Stock Market Is Only Halfway Through Bull Run: Birinyi

The stock market is only about halfway through a bull run that will catapult the Standard & Poor's 500 another 60 percent over the next two to three years, well-known stock analyst Laszlo Birinyi told CNBC.

NYSE traders
NYSE traders

As many other market pros await a pullback, Birinyi, head of Birinyi Associates, anticipates that the market will continue the rally that began off the March 2009 lows.

The surge paused last summer but has run full steam until the violence in Libya and the crisis in Japaninterrupted it over the past month.

"The last bull market was five years. We're still looking for (this) bull market to last four to five years," Birinyi said. "If we cobble together all the long bull markets, we come up with a historical projection of about 2,100 out two or three years from now on the S&P."

The projection, while bold, is actually a good deal less avid than an outlook from the firm earlier this year.
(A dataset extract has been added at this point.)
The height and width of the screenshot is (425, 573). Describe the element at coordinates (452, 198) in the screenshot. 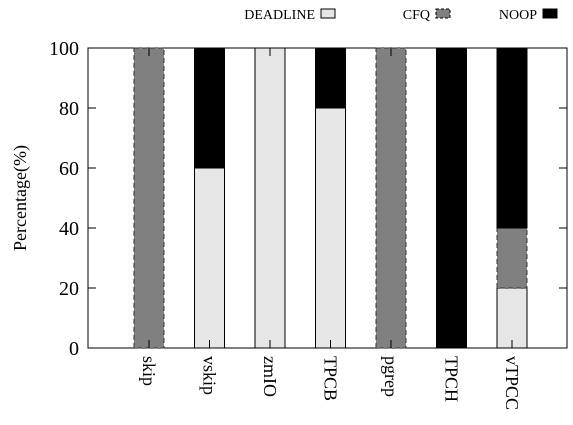

I see `bar-noop-tpch` at that location.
In a research note sent to clients in January, Birinyi's firm forecast that the S&P would hit 2,854 on Sept. 4, 2013.

The firm based on the projection on "quartiles" of bull market movements, each lasting 410 days, and reasoned that this market is only in its first leg.

He did not address the projection during his CNBC appearance, but did say historical analysis of previous bull markets suggest a compelling trend.

"There's always been arguments—it's too quick, there's not enough breadth, there's not enough volume, we're due for a correction," Birinyi said. "The problem with so much of this is it's opinion and commentary."

There also is worry that the rally is propelled solely by cash injections provided from the Federal Reserve that will run out in June.

"The good news is nobody's all in, because everybody's worried about all these tail risks, so that could fuel your rally," said Barry Sternlicht, CEO of Starwood Capital. "But when I look at the state of this country's balance sheet we're on this morphine of spending that we cannot keep doing. So the patient feels real good, but it's not sustainable."

Birinyi conceded that "the Fed is priming the pump," but noted that "the Fed's not buying Netflix," referring to the video rental company whose stock has soared this year.